Há, claro, quem, como Ricardo Torres, de 40 anos, a trabalhar em recursos humanos, goste disso mesmo, "da rotina de estar sozinho, com as minhas coisas, no meu canto", de "marcar o meu ritmo, de viver numa cidade pequena e trabalhar para uma multinacional, de acordar às 7.30h, ir correr, arranjar-me e começar a trabalhar às 8.30h." Ou, prossegue, "de ficar no meu escritório a trabalhar madrugada fora com a janela aberta, de não ter de correr para os transportes, dos mecanismos que o distanciamento introduz na dinâmica da organização. De ter espaço para pensar. De ter tempo para trabalhar. De poder virar-me para trás e tirar um livro meu da prateleira. Gosto daquela piada de que todas aquelas reuniões poderiam ter sido emails ser mesmo verdade. Gosto de hoje ter interrompido o trabalho às 15h para estar com os meus pais e recomeçar agora, sem qualquer stress."

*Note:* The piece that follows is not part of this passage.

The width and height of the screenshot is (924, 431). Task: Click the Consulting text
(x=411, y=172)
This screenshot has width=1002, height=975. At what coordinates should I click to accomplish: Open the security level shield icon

E há quem, como Rui, de 45 anos, lamente o facto de "o contacto direto com os colegas passar a ser nulo." Porque, explica, "para mim é fundamental o contacto direto. Porque permite criar um tipo de relação mais próxima, permite cinco ou 10 minutos de pausa para um café que faz sempre falta para manter a sanidade mental." É por isso sobretudo que, diz, "podendo escolher prefiro trabalhar fora de casa, prefiro a rotina do trânsito com a vantagem de contactar com pessoas, de simplesmente ver pessoas quer seja no trabalho, quer seja por fazer refeições fora e ter a oportunidade de dar um passeio de 10 ou 15 minutos a pé no final do almoço ou até por ir tomar um simples café. Havendo pandemia deixem-me estar em casa (e deixam) mas não havendo deixem-me ir para o local habitual de trabalho."
Conclui Ricardo: "Por fim, por princípio acho que a gestão do trabalho numa organização deve ser feita assim sempre. Quem pode e quer não deve ter qualquer obstáculo a trabalhar em casa." E quem não pode ou não quer não deve ser obrigado. Seria assim - se tudo corresse bem.
Nota: texto alterado às 00.55 de 26 de maio, para rectificar o título do livro de Dickens citado: é História de Duas Cidades e não Grandes Esperanças, como erradamente se escreveu.